31 Mart Mahalli Seçimlerinde Adalet ve Kalkınma Partisi ile Cumhuriyet Halk Partisi’nin belediye ve il genel meclis aday sıralamalarının gün ışığına çıkmasıyla, kendilerini listelerde göremeyenler, ‘DAVAM’ dedikleri partilerinden, gemiyi terk eden fareler misali kaçarcasına rakip partilerde yer almaya başladıklarını görüyoruz.

  Her dönem, ‘HEP BİZ’ düşüncesiyle hareket eden bu zihniyet, makam ve rant hırslarının aklın önüne geçtiğine bir defa daha tanıklık ediyoruz.

  Siyaset yaptıkları partilerinden menfaatleri kesildiğinde, her türlü duruşu sergilemekten kaçınmayan bu tür politikacılara sadece ve sadece acıyor ve üzülüyorum.

  Yıllarca nimetlerinden her dönem faydalandıkları partilerinde, bayrak yarışını içlerine sindiremeyen sözde uyanıklar, aslında siyaset sahnesinde ki saygınlıklarını da bu hırs ve ihtiraslar uğruna bitirdiklerini de görmüş oluyoruz.

  Siyasi parti yönetimlerinin koltukları, hiç kimsenin çakılı malı, rant kapısı değildir. Siyasi partilerde siyaset yapmak gönül işi, hizmet ve dava aşkıdır.

  Siyaset arenasında miladını doldurmuş, kirlikler içine girmiş, yıpranmış ve eskimiş isimlerin partilerine, getirilerinden çok götürüleri olduğu gerçeği ise asla unutulmamalıdır.
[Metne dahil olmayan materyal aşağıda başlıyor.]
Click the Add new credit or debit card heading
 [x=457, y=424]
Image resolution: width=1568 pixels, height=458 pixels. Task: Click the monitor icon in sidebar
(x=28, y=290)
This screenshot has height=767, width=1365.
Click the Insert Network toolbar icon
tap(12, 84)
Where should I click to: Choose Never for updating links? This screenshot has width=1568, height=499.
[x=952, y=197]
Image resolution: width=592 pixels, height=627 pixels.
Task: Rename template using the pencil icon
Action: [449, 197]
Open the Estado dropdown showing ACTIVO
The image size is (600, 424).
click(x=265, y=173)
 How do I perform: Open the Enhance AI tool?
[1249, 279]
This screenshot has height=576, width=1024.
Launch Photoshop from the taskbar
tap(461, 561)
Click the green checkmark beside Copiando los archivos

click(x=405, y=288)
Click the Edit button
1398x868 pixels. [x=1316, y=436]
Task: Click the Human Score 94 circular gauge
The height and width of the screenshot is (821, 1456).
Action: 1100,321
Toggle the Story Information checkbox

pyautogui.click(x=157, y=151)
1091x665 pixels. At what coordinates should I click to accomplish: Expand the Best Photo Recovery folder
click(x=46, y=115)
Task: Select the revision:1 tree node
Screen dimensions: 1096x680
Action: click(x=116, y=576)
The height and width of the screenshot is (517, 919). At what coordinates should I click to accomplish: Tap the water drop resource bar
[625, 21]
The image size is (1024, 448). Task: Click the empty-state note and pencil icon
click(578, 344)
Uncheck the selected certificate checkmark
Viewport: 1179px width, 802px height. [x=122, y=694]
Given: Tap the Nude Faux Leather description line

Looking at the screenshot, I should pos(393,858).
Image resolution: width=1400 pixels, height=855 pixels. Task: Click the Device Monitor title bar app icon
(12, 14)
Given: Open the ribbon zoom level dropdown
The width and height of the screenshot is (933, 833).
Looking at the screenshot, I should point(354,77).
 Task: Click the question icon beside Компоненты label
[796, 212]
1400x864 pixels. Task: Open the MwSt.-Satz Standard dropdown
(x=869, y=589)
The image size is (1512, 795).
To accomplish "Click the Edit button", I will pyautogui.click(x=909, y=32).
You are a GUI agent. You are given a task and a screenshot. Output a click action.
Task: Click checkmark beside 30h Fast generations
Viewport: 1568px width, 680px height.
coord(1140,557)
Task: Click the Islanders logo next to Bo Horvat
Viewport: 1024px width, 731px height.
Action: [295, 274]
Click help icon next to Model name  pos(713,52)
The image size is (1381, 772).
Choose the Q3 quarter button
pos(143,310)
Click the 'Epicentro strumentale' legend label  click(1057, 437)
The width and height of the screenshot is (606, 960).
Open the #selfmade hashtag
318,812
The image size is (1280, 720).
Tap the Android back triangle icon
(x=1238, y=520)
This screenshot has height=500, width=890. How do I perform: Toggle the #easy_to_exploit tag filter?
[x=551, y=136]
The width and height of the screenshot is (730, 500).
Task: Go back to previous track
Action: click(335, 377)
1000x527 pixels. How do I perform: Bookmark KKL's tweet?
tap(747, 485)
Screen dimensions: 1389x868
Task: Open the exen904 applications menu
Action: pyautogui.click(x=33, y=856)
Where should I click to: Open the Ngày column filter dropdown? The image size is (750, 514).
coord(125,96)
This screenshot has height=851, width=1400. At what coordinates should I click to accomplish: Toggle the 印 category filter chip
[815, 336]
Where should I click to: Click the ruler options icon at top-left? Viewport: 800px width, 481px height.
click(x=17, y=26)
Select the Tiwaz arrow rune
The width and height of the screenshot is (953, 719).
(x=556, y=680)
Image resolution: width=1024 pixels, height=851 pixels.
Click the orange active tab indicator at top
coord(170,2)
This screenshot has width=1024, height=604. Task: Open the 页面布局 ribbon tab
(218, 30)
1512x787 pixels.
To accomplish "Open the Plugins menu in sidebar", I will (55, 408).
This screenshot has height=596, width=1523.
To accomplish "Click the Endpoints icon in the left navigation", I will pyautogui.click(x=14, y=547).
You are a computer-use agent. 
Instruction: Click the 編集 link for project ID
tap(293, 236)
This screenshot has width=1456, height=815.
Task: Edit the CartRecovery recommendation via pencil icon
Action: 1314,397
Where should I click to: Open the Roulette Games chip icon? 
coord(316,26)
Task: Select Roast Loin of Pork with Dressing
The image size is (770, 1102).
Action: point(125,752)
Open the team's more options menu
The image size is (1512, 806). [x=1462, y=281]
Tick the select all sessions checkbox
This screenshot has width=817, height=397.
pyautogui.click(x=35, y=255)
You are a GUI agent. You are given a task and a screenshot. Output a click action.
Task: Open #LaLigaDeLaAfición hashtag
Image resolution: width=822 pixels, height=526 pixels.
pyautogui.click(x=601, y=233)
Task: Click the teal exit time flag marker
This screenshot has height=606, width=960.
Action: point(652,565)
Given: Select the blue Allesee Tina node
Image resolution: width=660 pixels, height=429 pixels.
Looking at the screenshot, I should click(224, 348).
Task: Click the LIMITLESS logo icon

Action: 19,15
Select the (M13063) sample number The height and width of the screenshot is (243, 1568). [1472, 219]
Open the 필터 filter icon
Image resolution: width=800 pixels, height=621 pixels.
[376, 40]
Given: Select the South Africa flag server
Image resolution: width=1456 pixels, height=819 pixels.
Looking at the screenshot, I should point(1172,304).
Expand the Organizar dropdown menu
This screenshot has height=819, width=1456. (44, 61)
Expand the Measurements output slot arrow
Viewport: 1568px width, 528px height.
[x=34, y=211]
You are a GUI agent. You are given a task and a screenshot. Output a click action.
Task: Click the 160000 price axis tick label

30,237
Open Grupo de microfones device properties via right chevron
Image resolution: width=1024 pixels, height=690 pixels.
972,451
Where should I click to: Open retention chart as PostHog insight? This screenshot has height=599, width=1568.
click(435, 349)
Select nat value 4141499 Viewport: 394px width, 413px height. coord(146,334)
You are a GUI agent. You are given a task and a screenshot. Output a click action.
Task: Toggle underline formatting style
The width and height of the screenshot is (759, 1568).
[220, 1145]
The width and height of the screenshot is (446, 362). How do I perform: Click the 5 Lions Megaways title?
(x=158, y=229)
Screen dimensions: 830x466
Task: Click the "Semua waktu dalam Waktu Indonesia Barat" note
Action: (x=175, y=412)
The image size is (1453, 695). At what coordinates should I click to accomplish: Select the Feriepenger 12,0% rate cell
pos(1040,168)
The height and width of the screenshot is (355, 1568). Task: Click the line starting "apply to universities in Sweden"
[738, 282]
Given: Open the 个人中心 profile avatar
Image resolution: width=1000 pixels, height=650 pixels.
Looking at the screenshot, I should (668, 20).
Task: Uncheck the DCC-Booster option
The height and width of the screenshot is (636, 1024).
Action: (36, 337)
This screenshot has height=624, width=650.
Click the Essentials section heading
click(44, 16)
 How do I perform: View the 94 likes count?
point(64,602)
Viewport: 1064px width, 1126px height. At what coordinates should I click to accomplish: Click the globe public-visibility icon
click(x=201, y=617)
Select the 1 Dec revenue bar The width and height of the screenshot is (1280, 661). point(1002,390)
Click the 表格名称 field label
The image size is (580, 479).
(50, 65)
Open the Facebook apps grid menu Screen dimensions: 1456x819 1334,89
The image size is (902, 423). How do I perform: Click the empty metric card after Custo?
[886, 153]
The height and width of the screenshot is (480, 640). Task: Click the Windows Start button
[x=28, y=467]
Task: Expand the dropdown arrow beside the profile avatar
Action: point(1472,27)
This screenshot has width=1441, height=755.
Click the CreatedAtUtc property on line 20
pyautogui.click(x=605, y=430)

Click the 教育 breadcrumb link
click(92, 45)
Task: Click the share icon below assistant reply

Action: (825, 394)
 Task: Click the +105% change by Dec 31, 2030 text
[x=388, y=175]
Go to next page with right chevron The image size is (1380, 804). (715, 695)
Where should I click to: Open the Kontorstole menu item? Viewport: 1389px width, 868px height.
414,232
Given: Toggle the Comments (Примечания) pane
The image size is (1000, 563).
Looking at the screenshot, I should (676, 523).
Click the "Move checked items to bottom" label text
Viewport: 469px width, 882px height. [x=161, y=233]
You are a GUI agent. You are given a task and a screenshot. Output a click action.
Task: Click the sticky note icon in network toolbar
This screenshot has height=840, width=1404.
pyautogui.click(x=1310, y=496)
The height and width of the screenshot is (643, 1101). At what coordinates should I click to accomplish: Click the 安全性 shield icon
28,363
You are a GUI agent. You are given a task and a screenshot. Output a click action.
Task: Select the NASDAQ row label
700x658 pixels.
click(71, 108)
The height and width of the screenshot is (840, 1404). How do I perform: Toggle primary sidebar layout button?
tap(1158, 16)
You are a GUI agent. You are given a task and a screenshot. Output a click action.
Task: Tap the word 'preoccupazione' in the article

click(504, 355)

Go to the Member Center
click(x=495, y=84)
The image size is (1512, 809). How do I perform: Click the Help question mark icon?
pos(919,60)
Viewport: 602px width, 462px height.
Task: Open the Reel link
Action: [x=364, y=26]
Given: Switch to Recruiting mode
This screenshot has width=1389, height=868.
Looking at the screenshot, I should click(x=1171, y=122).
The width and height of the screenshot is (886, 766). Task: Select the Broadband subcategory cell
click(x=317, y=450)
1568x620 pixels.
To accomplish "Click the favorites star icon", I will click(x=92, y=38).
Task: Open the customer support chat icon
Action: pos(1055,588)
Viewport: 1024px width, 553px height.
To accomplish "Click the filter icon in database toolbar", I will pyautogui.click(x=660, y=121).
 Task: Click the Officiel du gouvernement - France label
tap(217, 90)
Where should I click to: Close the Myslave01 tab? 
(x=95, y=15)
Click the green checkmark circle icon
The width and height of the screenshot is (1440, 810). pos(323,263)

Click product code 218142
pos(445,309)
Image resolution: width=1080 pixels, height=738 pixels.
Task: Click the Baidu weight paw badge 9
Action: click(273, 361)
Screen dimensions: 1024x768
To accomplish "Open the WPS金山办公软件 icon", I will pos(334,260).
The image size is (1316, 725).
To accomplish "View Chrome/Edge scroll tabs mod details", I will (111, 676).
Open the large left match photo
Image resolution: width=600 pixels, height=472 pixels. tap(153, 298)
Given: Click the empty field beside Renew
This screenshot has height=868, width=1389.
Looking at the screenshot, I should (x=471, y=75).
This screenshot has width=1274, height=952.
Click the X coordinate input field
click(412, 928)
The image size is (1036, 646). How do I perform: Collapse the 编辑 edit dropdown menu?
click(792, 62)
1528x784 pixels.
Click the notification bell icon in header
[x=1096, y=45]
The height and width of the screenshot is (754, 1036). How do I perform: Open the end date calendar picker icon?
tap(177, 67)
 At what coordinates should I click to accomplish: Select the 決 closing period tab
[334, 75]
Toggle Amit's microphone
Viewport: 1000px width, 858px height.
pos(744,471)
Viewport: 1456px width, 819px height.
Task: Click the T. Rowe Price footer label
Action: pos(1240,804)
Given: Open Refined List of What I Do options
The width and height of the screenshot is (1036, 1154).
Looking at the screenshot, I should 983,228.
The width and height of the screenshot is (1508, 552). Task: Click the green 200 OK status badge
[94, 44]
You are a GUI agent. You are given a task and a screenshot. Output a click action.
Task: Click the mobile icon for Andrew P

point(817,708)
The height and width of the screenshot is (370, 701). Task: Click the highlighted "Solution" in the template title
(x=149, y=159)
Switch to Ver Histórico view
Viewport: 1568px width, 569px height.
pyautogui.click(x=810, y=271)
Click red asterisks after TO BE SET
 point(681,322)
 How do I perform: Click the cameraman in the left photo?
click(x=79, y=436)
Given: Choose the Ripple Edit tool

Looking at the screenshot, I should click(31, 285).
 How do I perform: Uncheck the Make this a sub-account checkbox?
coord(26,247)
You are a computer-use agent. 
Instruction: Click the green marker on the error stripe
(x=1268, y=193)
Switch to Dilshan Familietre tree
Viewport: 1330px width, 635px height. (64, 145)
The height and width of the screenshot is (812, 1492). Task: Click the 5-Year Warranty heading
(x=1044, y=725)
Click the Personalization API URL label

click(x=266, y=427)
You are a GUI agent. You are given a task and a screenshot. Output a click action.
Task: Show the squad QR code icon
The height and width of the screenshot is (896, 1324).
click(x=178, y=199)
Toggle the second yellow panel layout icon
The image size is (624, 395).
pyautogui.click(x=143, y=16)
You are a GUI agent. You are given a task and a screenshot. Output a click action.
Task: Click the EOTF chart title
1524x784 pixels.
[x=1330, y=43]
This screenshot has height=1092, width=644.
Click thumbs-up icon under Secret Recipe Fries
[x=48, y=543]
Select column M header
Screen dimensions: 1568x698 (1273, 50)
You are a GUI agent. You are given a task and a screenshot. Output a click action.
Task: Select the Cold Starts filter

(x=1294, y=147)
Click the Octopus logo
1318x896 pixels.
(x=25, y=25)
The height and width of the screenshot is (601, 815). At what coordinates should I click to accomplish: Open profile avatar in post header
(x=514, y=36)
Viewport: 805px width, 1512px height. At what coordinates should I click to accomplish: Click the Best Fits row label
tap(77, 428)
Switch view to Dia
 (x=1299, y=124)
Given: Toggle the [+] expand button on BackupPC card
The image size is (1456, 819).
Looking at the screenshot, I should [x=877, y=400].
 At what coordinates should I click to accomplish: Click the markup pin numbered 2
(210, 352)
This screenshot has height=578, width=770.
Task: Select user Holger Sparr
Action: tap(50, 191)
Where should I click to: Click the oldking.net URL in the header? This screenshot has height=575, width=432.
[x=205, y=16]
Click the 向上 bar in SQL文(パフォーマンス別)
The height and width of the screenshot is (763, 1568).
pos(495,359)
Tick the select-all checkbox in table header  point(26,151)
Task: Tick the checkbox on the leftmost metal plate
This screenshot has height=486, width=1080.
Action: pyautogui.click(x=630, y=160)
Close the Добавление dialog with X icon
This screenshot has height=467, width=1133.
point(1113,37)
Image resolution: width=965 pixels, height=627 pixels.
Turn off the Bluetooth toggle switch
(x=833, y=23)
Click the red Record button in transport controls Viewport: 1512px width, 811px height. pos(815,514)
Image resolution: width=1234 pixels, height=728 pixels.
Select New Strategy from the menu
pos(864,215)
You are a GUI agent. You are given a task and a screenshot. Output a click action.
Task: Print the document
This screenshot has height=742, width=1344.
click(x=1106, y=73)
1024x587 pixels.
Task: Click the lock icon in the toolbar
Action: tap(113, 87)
  Seçmen, yeni yüz ve liyakat sahibi kişilerin yönetimlerde olmasını ister. Kaşarlanmış, kirlenmiş, dün ak dediğine, bugün kara diyenlere sandıkta okkalı bir tokat, yaşamları boyunca ise saygınlıklarını kaybetmiş kişiler olacaklardır.

  Bu tür kişilere Türk Siyaset tarihinde çokça rastlanmaktadır. Bu tür davranışlar içinde olanları tarih de, millet de, asla unutmayacak ve affetmeyecektir.